- EXERCISE BRIEF:
Output, word for word, the stretch of the listing from the line containing "You are a GUI" through the line containing "pyautogui.click(x=584, y=28)", with both of those lines included.

- AVAILABLE DATA:
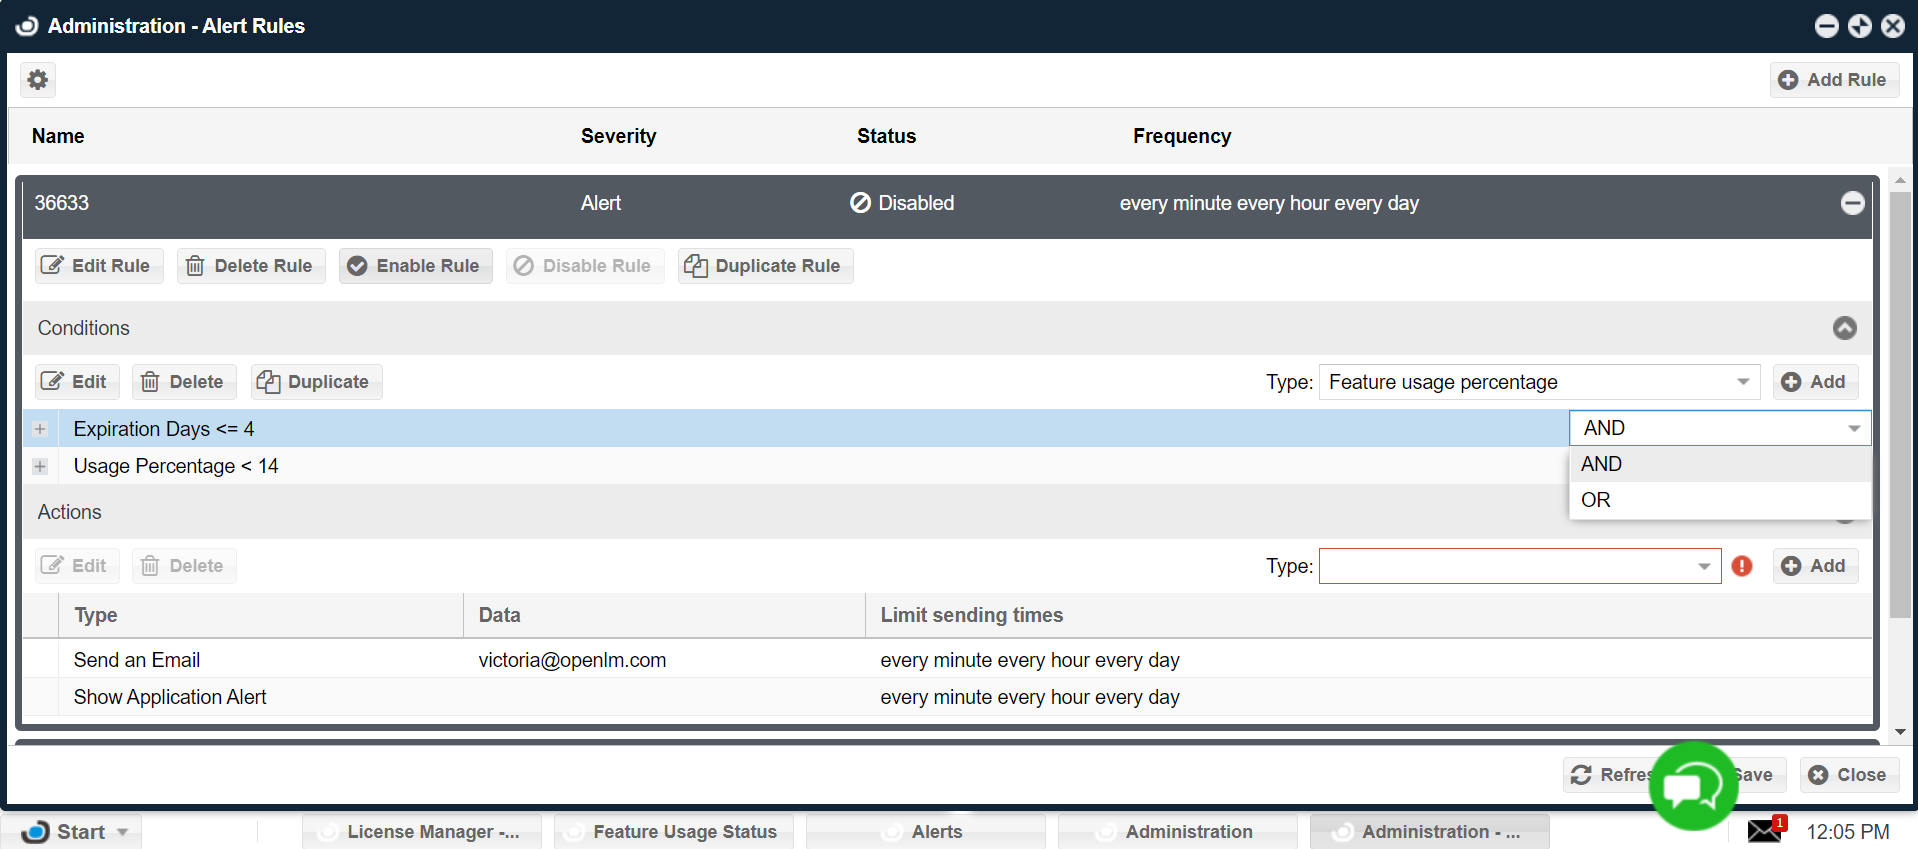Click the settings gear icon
...
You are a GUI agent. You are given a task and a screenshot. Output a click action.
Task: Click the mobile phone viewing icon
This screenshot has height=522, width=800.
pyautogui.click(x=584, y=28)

- EXPECTED OUTPUT:
You are a GUI agent. You are given a task and a screenshot. Output a click action.
Task: Click the mobile phone viewing icon
This screenshot has height=522, width=800.
pyautogui.click(x=584, y=28)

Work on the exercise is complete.